Collected data entries:
■ ■ ■ ■ ■ ■ ■
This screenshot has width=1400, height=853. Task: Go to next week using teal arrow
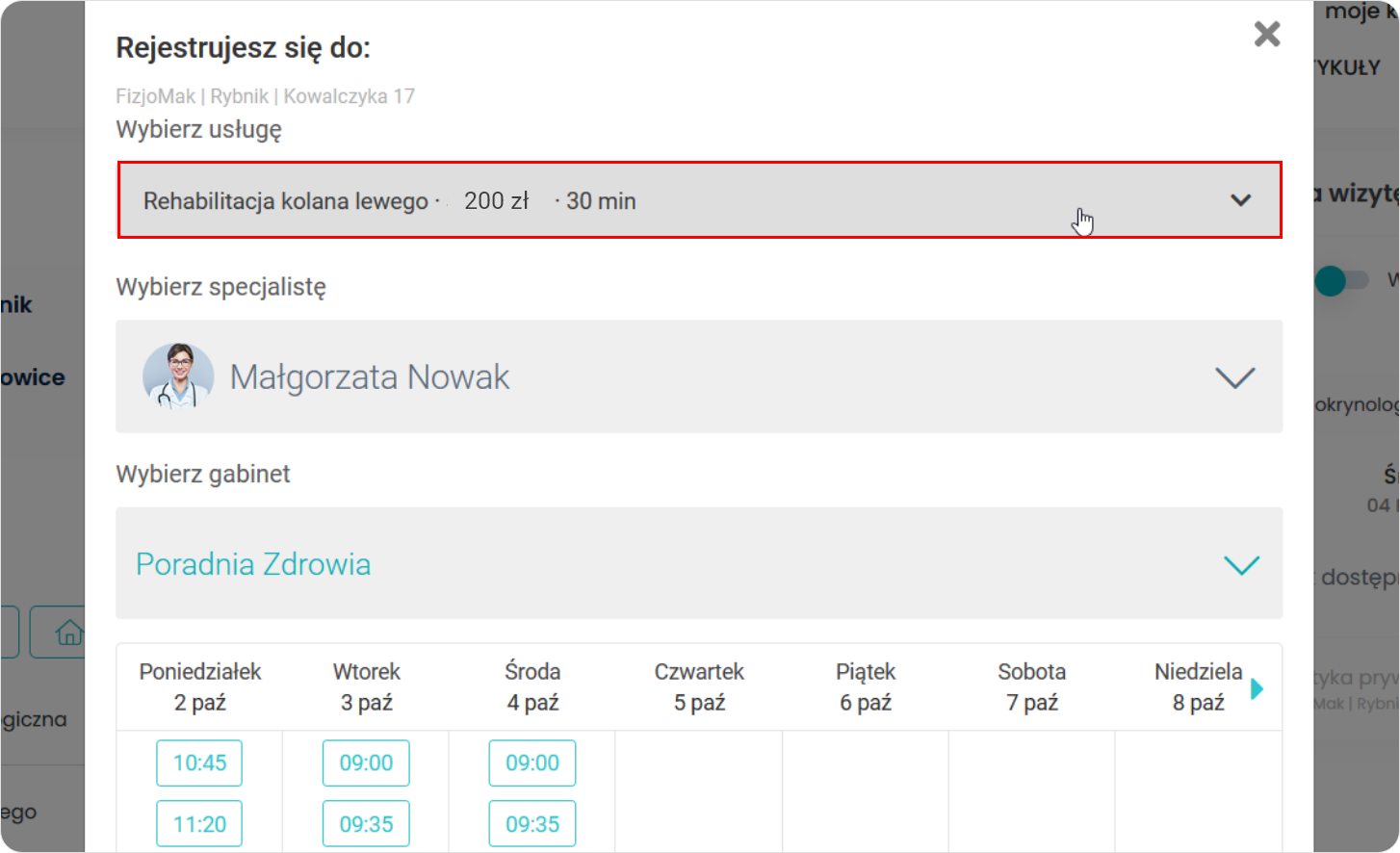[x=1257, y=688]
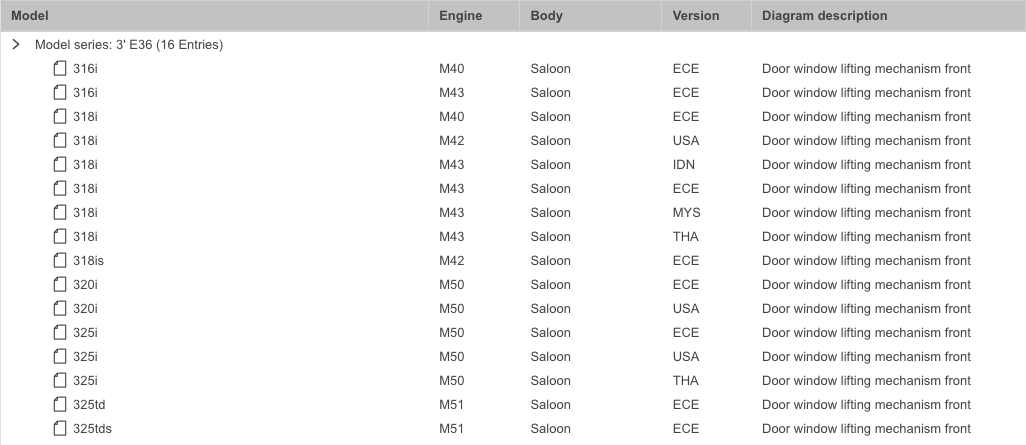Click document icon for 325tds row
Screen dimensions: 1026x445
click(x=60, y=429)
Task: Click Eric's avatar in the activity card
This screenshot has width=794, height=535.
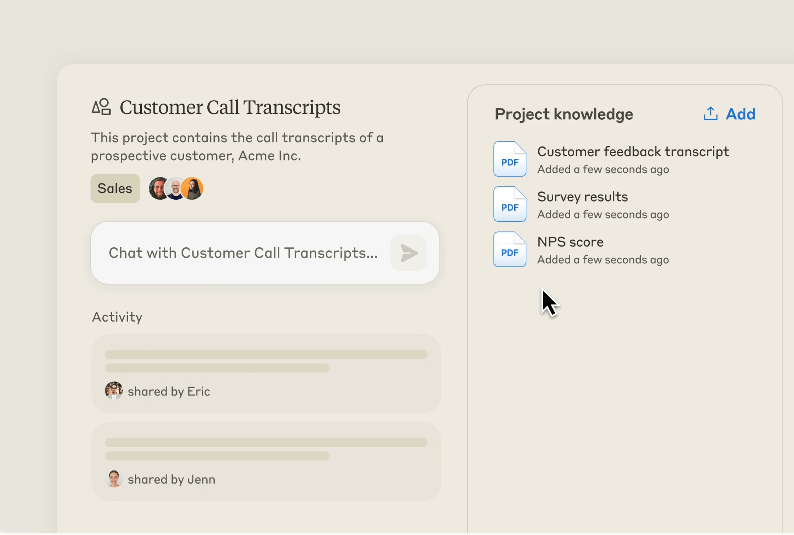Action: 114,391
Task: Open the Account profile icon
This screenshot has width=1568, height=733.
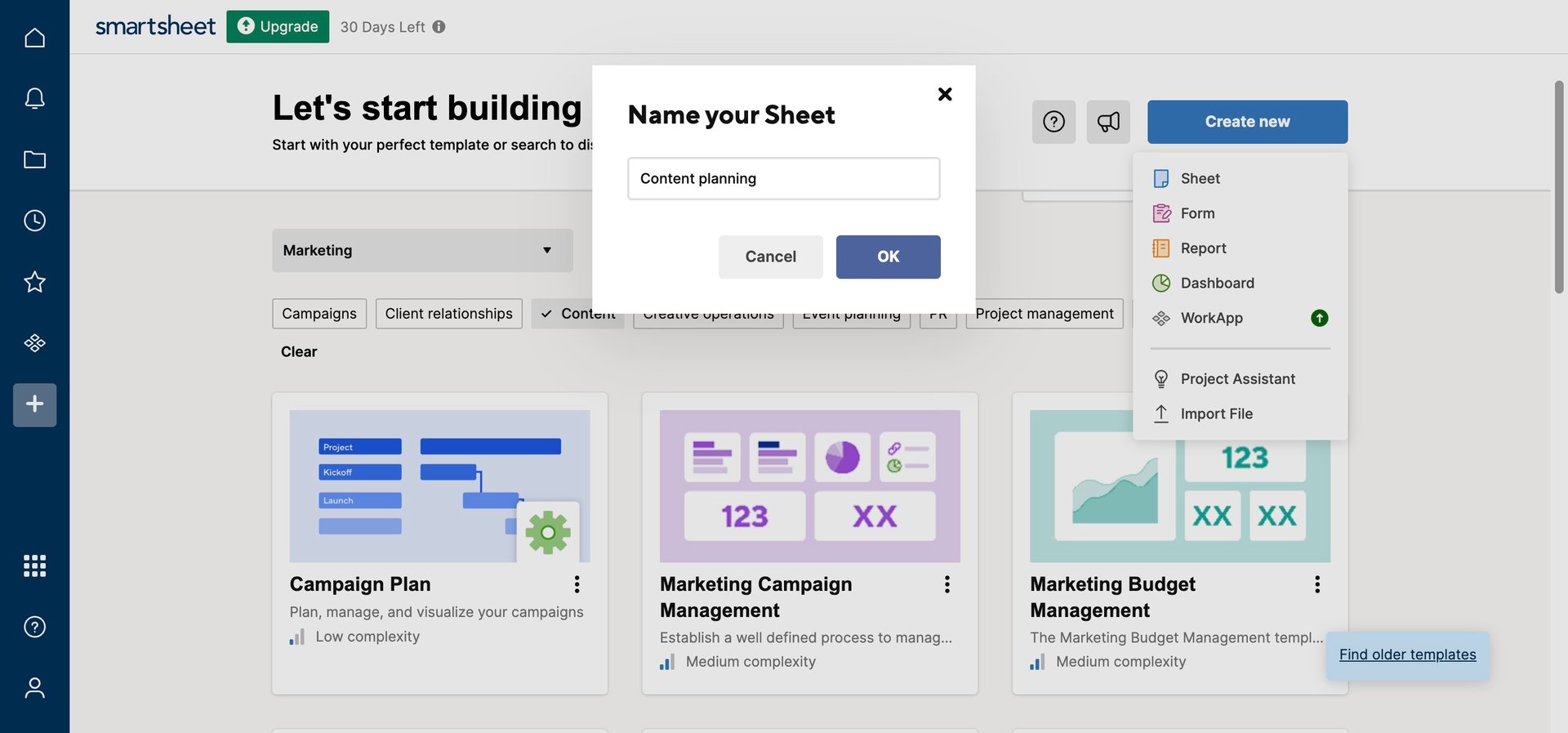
■ ■ ■ ■ ■ ■ ■
● **THE TASK**
Each record above should be retyped exactly, with no pictures carried over.

● **YOUR SOLUTION**
This screenshot has width=1400, height=853. Task: Go to next week using teal arrow
[x=1257, y=688]
Click document icon for 325tds row
Screen dimensions: 1026x445
click(x=60, y=429)
Task: Click Eric's avatar in the activity card
This screenshot has width=794, height=535.
Action: 114,391
Task: Open the Account profile icon
This screenshot has width=1568, height=733.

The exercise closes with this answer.